All in all, this is a very eventful week.
Here are the top US events as they appear on the forex calendar:
Japan: Politics, not economics
The economic calendar is light in Japan. The changes in the Monetary Base may be of interest after the BOJ decision but is unlikely to be a significant market mover. However, politics, internal and external, will likely play a role in the Yen’s movements.
The embattled Abe will continue facing pressures from his own party as approval ratings remain low. So far, no other nominee as emerged and the opposition is not a formidable force. Abe enacted massive fiscal stimulus and promoted even more massive monetary stimulus that weakened the Yen. More signs of an early departure may push the Yen higher.

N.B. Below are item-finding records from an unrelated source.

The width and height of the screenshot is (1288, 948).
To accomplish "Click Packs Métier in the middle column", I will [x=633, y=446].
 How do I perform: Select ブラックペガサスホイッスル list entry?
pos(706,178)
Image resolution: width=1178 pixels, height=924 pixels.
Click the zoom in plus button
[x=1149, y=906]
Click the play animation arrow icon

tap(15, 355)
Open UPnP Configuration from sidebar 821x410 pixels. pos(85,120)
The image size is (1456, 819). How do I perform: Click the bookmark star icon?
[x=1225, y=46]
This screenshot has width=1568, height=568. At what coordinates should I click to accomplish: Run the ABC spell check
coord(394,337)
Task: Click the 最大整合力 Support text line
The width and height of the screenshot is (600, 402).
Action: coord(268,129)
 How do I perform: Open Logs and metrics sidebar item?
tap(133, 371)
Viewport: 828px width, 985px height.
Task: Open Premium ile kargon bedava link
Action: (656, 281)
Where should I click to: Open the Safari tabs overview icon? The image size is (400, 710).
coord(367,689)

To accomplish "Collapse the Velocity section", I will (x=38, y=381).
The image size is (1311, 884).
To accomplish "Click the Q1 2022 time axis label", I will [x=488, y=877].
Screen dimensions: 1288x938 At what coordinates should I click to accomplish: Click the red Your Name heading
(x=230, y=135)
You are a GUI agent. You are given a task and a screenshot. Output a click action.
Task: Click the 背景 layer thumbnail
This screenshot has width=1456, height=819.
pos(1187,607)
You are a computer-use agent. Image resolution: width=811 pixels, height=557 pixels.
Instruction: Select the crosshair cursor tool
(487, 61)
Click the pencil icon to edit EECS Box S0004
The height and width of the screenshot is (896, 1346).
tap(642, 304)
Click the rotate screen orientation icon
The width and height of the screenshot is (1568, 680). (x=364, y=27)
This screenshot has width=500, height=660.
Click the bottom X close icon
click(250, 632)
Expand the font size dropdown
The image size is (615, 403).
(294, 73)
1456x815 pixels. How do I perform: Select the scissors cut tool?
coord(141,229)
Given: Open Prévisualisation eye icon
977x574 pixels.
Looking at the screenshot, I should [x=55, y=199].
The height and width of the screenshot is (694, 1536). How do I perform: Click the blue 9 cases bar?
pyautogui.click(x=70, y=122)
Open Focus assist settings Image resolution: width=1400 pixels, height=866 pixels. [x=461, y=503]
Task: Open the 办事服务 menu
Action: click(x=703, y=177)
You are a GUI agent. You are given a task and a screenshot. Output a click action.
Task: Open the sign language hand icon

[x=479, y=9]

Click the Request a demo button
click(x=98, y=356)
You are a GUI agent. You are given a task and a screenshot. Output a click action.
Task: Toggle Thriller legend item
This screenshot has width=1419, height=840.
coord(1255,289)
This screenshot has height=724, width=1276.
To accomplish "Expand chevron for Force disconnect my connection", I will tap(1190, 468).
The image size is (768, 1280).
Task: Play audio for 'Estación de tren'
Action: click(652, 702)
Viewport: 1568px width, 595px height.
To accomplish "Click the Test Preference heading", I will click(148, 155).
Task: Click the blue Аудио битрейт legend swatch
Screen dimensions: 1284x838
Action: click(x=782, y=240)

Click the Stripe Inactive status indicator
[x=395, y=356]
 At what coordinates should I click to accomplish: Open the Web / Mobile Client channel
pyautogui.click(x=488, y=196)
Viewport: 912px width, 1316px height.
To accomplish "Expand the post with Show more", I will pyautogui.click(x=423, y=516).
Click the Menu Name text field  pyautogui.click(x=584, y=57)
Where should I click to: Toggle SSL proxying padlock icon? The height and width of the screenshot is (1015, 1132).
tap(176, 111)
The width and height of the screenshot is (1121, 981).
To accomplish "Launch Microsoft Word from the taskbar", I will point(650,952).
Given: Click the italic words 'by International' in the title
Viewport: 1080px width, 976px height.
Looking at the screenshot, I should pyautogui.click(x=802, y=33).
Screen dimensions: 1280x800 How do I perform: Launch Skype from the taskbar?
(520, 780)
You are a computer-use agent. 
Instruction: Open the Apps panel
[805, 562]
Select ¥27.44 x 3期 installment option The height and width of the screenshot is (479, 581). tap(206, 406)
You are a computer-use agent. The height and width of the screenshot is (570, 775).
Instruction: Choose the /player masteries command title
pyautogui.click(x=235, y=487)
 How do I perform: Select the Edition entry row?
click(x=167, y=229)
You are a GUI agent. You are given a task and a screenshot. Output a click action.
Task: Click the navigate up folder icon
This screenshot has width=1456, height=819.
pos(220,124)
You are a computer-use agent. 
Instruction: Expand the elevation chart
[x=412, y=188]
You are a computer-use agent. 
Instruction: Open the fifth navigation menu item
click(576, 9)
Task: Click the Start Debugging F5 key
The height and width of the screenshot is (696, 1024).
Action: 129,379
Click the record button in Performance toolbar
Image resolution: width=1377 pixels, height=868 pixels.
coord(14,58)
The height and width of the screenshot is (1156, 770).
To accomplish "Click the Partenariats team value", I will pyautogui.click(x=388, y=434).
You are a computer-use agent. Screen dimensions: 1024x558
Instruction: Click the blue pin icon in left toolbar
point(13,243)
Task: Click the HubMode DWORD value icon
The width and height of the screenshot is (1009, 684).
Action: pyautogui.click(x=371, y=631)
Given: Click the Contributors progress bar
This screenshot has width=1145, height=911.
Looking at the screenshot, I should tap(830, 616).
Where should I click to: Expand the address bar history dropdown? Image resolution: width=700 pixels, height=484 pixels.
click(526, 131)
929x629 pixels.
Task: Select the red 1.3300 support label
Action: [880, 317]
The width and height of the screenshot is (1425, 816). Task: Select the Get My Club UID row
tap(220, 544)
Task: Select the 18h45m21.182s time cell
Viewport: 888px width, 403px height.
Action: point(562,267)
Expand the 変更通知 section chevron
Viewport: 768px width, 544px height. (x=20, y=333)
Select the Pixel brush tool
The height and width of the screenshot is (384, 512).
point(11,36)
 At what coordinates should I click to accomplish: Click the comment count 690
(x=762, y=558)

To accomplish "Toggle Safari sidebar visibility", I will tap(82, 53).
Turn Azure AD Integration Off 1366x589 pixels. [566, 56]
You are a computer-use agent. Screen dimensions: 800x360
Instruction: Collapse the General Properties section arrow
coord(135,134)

The fallout from the Korean Summit will continue reverberating in the markets. Optimism about the North Korea’s abandoning of the nuclear arms may weigh on the Yen. This may wait for the Trump-Kim Summit which will take place in late May or early June.
Here are the events lined up in Japan:
USD/JPY Technical Analysis: Did it go too far?
The fast move to the upside enjoys strong Momentum, but the RSI is already around 70, indicating overbought conditions. This may point to a pullback.
Looking up, ¥109.80 was a stubborn high in early February and late January. Above the round number, the significant 200-day Simple Moving Average meets the price at ¥110.30. Even higher, the mid-January high of ¥111.50 looms above.
Looking down, the round number of ¥109.00 should provide some support. Lower, ¥108.30 served as support early in the year. It is followed by the double-top of ¥107.90, last visited in early April is the next line of support.
What’s next for USD/JPY?
The US Dollar has all the right reasons to rise, but it may have gone too far, too fast. The one-sided rally may stall before the pair resumes its gains. Extraordinary US data will be needed to see a similar rally this week.
The FXStreet FX Poll shows a bullish tendency in the near and medium terms. The views for the medium term are in line with the ones expressed here, but in the near term, there is a split.